A long bull market can produce a generation of venture capitalists who have never experienced a downturn. This lack of cyclical perspective leads to flawed investment heuristics, such as ignoring valuation discipline, which are then painfully corrected when the market inevitably turns.

Matt Mullenweg notes that entrepreneurs inevitably cycle between being celebrated and vilified. Surviving this requires ignoring the noise and focusing on core principles and customers, recognizing even today's tech giants faced similar periods of extreme negative sentiment.

The abundance of capital has shifted the VC mindset from serving founders over a decade to simply "winning" the next hot deal. This transactional approach is misaligned with what founders truly need: a committed, long-term partner who puts the company first.

An estimated 60% of VCs harm their portfolio companies by pushing a 'burn at all costs' mentality or pretending to know how to run the business. The best VCs are humble connectors who link founders with people who have successfully navigated similar growth stages before.

When Kled's founder publicly called out a competitor and their VC, his investors' initial reaction was fear, telling him to take the post down. However, after seeing the public support, they quickly reversed course and backed his aggressive stance.

VCs need massive 1000x returns from a few portfolio companies to offset many total losses, pressuring founders to pursue high-risk strategies. For a founder, whose life is their one company, this pressure can lead to failure when a more moderate, sustainable path might have succeeded.
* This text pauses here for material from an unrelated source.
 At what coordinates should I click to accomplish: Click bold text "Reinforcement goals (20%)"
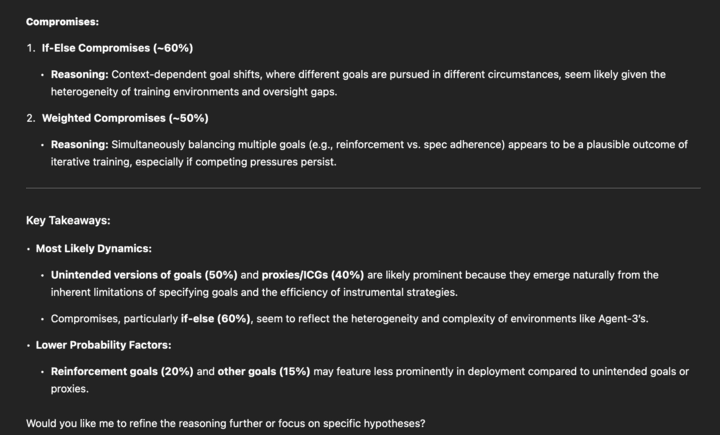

Incidents of alleged founder misconduct, like lying about metrics and mistreating staff, are not isolated events. They are symptoms of a market bubble where excess capital fuels arrogance and unprofessional behavior, serving as a key warning sign for the wider industry.

Entrepreneurs in bull markets often misattribute success to skill alone. A market downturn reveals the true difficulty of business, humbling even the most confident founders and forcing a reassessment of strategies that previously seemed foolproof. True resilience is tested when market conditions change.

The viral "VC horror stories" trend conflates two different issues. A disrespectful pitch meeting is irrelevant, but a destructive board member is a real threat. Founders should spend their energy reference-checking for post-investment behavior, not complaining about bad meetings.